The biotechnology company reported a net loss of $0.26 per share for the quarter, beating analyst estimates of $0.27. For the full year 2025, the company recorded a net loss of $91 million, or $1.88 per share, compared to a $24.3 million loss in 2024. The wider annual loss primarily reflects a $108.1 million gain from warrant liabilities recorded in 2024 that did not recur.
More concerning to analysts is the company's deteriorating cash position. Filana ended 2025 with $95.5 million in cash and equivalents, down from $128.6 million at the start of the year. Management projects cash will decline further to between $47 million and $50 million by June 30, 2026, with an estimated $14 million to $17 million in operational cash burn during the first half of 2026.
Adding to the financial pressure, the company disclosed a $31.25 million payment for an estimated loss contingency related to securities litigation recorded in 2025, which will further deplete resources.
The rebranded company faces a significant regulatory hurdle: its simufilam Tuberous Sclerosis Complex-related epilepsy program remains under a full FDA clinical hold initiated in December 2025. The agency has requested additional preclinical data and protocol modifications before the proof-of-concept study can proceed, pushing back the anticipated trial timeline.
Rick Barry, President and CEO of Filana Therapeutics, characterized the rebranding as "a new beginning" for the company, emphasizing its focus on developing medicines that modulate the filamin A protein for central nervous system disorders. The corporate name change reflects the company's strategic pivot away from Alzheimer's disease after simufilam failed to show benefit in Phase III trials.
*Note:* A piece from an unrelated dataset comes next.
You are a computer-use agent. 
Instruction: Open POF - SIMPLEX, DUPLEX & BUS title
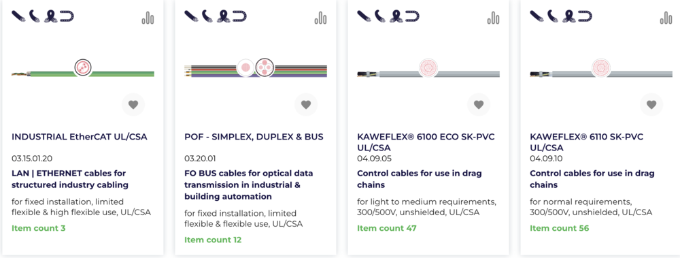[254, 137]
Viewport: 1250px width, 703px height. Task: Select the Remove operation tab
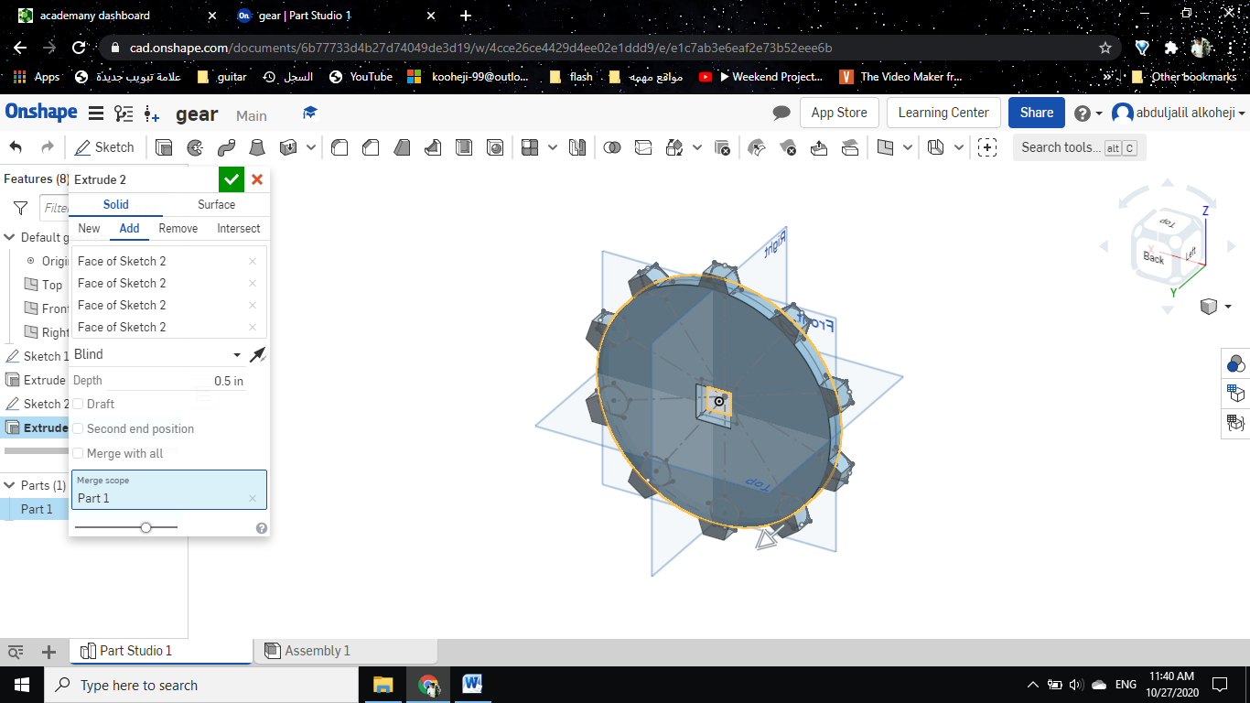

Research and development expenses fell 62% to $26.6 million in 2025 from $69.6 million in the prior year, largely due to the discontinuation of the Alzheimer's program. Management indicated the planned TSC epilepsy program is expected to be less costly than the discontinued Alzheimer's efforts.
The stock's positive reaction to earnings, despite the fundamental challenges of a shrinking cash runway and halted clinical program, suggests speculative trading rather than assessment of operational progress. With shares trading well below the 52-week high of $4.98, Filana Therapeutics faces critical months ahead as it works to resolve the FDA clinical hold while managing an increasingly constrained financial position.